Problem description: Reproduce the rows below, switching each occurrence of "Screen dimensions" to "Display size" and leaving everything else unchanged.

Records for the task:
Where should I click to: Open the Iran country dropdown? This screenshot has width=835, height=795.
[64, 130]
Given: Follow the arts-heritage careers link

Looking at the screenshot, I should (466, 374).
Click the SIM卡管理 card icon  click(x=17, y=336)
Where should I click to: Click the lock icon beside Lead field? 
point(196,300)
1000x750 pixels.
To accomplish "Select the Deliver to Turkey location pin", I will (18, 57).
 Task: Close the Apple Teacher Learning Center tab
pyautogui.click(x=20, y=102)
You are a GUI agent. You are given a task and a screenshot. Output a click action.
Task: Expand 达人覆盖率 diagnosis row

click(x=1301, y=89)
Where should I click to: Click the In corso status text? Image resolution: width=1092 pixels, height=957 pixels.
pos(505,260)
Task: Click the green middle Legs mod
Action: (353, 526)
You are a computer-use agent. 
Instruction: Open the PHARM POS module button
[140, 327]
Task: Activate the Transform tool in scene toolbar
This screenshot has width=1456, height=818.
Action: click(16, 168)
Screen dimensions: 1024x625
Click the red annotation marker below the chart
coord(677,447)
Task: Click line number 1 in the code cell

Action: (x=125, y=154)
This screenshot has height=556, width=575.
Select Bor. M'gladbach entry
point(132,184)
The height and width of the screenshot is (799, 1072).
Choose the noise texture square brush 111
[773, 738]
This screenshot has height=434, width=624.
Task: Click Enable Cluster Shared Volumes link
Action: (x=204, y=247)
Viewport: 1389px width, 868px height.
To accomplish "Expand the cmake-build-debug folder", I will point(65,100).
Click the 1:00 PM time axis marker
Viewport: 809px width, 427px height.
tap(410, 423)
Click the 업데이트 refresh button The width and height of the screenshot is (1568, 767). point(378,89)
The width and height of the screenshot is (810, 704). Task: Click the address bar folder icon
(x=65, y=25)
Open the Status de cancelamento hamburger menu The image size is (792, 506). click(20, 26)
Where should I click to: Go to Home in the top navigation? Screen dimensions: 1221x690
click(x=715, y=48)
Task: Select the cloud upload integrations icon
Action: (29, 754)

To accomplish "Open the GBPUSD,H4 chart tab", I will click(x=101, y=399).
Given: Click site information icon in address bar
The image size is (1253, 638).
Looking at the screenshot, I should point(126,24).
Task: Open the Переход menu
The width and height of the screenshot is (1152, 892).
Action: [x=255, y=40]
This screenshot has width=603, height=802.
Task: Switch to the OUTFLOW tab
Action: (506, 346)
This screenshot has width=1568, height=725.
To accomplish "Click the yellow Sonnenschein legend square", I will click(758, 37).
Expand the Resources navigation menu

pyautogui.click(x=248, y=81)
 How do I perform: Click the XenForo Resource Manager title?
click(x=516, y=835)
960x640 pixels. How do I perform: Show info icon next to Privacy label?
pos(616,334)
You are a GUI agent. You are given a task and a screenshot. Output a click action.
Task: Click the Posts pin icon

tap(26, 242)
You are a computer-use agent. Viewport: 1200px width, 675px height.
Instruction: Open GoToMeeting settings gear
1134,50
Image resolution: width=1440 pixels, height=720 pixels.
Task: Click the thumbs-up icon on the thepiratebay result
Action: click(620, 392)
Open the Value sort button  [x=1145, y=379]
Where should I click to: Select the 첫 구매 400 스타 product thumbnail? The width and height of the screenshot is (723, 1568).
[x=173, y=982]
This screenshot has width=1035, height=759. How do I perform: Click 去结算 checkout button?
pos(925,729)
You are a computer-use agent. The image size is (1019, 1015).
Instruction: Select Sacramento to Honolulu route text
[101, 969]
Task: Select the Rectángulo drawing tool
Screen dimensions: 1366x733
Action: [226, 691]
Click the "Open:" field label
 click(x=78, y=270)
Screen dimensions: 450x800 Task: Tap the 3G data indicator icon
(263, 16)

Solution to this exercise:
Where should I click to: Open the Iran country dropdown? This screenshot has width=835, height=795.
[64, 130]
Given: Follow the arts-heritage careers link

Looking at the screenshot, I should (466, 374).
Click the SIM卡管理 card icon  click(x=17, y=336)
Where should I click to: Click the lock icon beside Lead field? 
point(196,300)
1000x750 pixels.
To accomplish "Select the Deliver to Turkey location pin", I will (18, 57).
 Task: Close the Apple Teacher Learning Center tab
pyautogui.click(x=20, y=102)
You are a GUI agent. You are given a task and a screenshot. Output a click action.
Task: Expand 达人覆盖率 diagnosis row

click(x=1301, y=89)
Where should I click to: Click the In corso status text? Image resolution: width=1092 pixels, height=957 pixels.
pos(505,260)
Task: Click the green middle Legs mod
Action: (353, 526)
You are a computer-use agent. 
Instruction: Open the PHARM POS module button
[140, 327]
Task: Activate the Transform tool in scene toolbar
This screenshot has width=1456, height=818.
Action: click(16, 168)
Display size: 1024x625
Click the red annotation marker below the chart
coord(677,447)
Task: Click line number 1 in the code cell

Action: (x=125, y=154)
This screenshot has height=556, width=575.
Select Bor. M'gladbach entry
point(132,184)
The height and width of the screenshot is (799, 1072).
Choose the noise texture square brush 111
[773, 738]
This screenshot has height=434, width=624.
Task: Click Enable Cluster Shared Volumes link
Action: (x=204, y=247)
Viewport: 1389px width, 868px height.
To accomplish "Expand the cmake-build-debug folder", I will point(65,100).
Click the 1:00 PM time axis marker
Viewport: 809px width, 427px height.
tap(410, 423)
Click the 업데이트 refresh button The width and height of the screenshot is (1568, 767). point(378,89)
The width and height of the screenshot is (810, 704). Task: Click the address bar folder icon
(x=65, y=25)
Open the Status de cancelamento hamburger menu The image size is (792, 506). click(20, 26)
Where should I click to: Go to Home in the top navigation? Display size: 1221x690
click(x=715, y=48)
Task: Select the cloud upload integrations icon
Action: (29, 754)

To accomplish "Open the GBPUSD,H4 chart tab", I will click(x=101, y=399).
Given: Click site information icon in address bar
The image size is (1253, 638).
Looking at the screenshot, I should point(126,24).
Task: Open the Переход menu
The width and height of the screenshot is (1152, 892).
Action: [x=255, y=40]
This screenshot has width=603, height=802.
Task: Switch to the OUTFLOW tab
Action: (506, 346)
This screenshot has width=1568, height=725.
To accomplish "Click the yellow Sonnenschein legend square", I will click(758, 37).
Expand the Resources navigation menu

pyautogui.click(x=248, y=81)
 How do I perform: Click the XenForo Resource Manager title?
click(x=516, y=835)
960x640 pixels. How do I perform: Show info icon next to Privacy label?
pos(616,334)
You are a GUI agent. You are given a task and a screenshot. Output a click action.
Task: Click the Posts pin icon

tap(26, 242)
You are a computer-use agent. Viewport: 1200px width, 675px height.
Instruction: Open GoToMeeting settings gear
1134,50
Image resolution: width=1440 pixels, height=720 pixels.
Task: Click the thumbs-up icon on the thepiratebay result
Action: click(620, 392)
Open the Value sort button  [x=1145, y=379]
Where should I click to: Select the 첫 구매 400 스타 product thumbnail? The width and height of the screenshot is (723, 1568).
[x=173, y=982]
This screenshot has width=1035, height=759. How do I perform: Click 去结算 checkout button?
pos(925,729)
You are a computer-use agent. The image size is (1019, 1015).
Instruction: Select Sacramento to Honolulu route text
[101, 969]
Task: Select the Rectángulo drawing tool
Display size: 1366x733
Action: [226, 691]
Click the "Open:" field label
 click(x=78, y=270)
Display size: 450x800 Task: Tap the 3G data indicator icon
(263, 16)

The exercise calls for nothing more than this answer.